Wednesday, October 5, 2011
Reaffirming Protection: Strengthening Asylum in the United States Commemorating the 60th Anniversary of the 1951 Refugee Convention
A Dialogue Event Sponsored By United Nations High Commissioner for Refugees Regional Office in Washington, DC, Human Rights First, Georgetown Law, Human Rights Institute
Tuesday, October 25, 2011 Conference at Georgetown Law
8:30 AM – 5:00 PM Evening Reception hosted by Jones Day
SPACE IS LIMITED – Please RSVP to Katie Ryan at firstname.lastname@example.org.
The year 2011 marks the 60th Anniversary of the 1951 Convention relating to the Status of Refugees, the touchstone for governments and civil society in protecting the rights of refugees and asylum seekers.

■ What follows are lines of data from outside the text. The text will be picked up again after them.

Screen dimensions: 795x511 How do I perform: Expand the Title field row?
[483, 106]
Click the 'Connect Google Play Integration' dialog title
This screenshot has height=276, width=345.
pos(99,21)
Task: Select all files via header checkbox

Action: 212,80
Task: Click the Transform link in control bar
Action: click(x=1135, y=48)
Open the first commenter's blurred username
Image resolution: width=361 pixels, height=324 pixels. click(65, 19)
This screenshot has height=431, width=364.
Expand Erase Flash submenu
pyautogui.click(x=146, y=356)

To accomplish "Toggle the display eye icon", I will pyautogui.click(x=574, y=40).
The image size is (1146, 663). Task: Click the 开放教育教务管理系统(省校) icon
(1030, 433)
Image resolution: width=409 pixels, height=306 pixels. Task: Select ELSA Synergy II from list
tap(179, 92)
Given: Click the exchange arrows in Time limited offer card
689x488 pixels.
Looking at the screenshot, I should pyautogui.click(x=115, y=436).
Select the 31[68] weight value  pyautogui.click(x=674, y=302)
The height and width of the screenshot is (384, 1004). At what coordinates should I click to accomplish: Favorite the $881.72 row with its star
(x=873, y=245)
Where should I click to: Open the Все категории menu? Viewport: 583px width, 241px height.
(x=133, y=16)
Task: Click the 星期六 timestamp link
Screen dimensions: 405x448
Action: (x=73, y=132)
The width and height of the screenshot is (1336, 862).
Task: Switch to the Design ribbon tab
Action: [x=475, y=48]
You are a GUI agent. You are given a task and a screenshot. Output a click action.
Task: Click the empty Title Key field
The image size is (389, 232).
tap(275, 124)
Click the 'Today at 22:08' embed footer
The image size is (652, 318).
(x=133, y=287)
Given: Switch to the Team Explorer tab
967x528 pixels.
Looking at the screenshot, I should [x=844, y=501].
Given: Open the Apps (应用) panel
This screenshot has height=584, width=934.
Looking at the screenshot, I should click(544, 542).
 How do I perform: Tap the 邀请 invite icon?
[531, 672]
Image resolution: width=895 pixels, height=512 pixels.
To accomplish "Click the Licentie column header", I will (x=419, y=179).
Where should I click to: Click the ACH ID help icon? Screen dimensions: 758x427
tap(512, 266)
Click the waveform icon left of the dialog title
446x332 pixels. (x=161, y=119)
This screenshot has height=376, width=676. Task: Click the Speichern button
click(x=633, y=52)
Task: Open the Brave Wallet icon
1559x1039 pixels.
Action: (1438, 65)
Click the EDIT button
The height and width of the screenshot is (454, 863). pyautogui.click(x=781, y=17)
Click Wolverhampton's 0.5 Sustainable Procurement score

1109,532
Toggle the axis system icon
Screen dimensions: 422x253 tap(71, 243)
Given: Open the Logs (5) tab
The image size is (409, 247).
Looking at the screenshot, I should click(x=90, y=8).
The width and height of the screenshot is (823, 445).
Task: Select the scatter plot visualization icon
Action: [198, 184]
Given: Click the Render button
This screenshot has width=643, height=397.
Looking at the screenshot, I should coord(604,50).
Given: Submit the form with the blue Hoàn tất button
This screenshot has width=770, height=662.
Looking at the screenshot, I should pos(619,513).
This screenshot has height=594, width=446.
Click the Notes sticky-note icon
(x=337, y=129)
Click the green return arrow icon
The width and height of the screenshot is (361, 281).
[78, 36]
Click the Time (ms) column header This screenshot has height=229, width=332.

The United States was among the leaders to call for and draft the Convention in the wake of World War II. In the decades since its accession to the 1967 Protocol to the Refugee Convention, which incorporates all the substantive provisions of the 1951 Refugee Convention, the United States has done much to establish a robust domestic system for protecting individuals who seek refuge from political, religious and other forms of persecution. The 1980 Refugee Act incorporated many of the substantive provisions of the 1951 Refugee Convention into U.S. asylum law. Yet a number of gaps in protection remain. In the framework of the Commemorations year, UNHCR and U.S. civil society groups have proposed a number of pledges* the United States government could make to address many of those gaps. UNHCR, Georgetown Law Human Rights Institute, and Human Rights First have organized a full-day conference bringing together experts from the government, advocacy and academic communities, asylees and UNHCR to have an in-depth discussion of key protection issues presented in the proposed pledges and to develop next steps to enhance the U.S. domestic protection system.